Epidemiological surveys of malaria currently rely on microscopy, polymerase chain reaction assays (PCR) or rapid diagnostic test kits for Plasmodium infections (RDTs). This study investigated whether mid-infrared (MIR) spectroscopy coupled with supervised machine learning could constitute an alternative method for rapid malaria screening, directly from dried human blood spots.

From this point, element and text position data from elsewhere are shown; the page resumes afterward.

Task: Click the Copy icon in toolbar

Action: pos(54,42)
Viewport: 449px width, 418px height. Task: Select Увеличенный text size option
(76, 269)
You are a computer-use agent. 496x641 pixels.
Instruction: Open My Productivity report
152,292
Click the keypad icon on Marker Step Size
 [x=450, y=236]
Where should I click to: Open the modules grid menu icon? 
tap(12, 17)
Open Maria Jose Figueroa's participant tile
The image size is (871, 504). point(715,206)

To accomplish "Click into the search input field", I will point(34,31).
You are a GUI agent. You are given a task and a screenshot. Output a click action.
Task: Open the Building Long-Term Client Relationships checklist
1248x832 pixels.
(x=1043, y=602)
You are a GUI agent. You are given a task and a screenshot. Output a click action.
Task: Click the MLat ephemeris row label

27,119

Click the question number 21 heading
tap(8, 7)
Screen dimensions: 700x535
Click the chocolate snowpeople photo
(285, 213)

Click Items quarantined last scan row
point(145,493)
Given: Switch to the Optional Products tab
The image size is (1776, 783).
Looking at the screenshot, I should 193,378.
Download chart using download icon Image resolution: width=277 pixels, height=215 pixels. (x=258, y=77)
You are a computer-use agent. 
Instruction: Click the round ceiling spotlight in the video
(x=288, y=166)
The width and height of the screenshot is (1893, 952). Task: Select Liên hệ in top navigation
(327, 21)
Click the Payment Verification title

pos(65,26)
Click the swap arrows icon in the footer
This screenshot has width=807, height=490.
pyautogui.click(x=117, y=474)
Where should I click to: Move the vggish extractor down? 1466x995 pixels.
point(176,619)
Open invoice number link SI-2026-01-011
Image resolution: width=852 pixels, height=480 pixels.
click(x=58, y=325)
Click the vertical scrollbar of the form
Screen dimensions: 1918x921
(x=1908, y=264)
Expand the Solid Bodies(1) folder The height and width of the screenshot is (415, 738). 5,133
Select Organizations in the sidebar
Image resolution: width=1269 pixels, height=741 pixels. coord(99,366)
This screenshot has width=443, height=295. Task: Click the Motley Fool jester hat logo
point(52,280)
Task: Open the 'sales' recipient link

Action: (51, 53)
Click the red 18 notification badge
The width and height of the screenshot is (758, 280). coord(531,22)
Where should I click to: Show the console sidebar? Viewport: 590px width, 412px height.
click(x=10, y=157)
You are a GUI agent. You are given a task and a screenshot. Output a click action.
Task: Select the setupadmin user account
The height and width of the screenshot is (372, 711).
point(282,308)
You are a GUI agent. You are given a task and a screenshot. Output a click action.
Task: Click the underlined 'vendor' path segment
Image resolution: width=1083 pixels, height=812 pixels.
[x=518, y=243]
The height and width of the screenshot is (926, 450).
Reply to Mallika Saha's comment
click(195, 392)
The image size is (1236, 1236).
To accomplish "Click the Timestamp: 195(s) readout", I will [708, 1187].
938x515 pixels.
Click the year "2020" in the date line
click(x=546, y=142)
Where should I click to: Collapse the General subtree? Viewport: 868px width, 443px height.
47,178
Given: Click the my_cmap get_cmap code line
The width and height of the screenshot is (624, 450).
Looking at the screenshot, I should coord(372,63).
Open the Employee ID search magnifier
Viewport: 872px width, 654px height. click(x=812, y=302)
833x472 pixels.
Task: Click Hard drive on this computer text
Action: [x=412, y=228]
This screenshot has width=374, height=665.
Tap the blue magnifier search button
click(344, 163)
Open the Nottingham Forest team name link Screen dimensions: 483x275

Filter papers containing dried blood spots (DBS) were obtained from a cross-sectional malaria survey in 12 wards in southeastern Tanzania in 2018/19. The DBS were scanned using attenuated total reflection-Fourier Transform Infrared (ATR-FTIR) spectrometer to obtain high-resolution MIR spectra in the range 4000 cm−1 to 500 cm−1. The spectra were cleaned to compensate for atmospheric water vapour and CO2 interference bands and used to train different classification algorithms to distinguish between malaria-positive and malaria-negative DBS papers based on PCR test results as reference. The analysis considered 296 individuals, including 123 PCR-confirmed malaria positives and 173 negatives. Model training was done using 80% of the dataset, after which the best-fitting model was optimized by bootstrapping of 80/20 train/test-stratified splits. The trained models were evaluated by predicting Plasmodium falciparum positivity in the 20% validation set of DBS.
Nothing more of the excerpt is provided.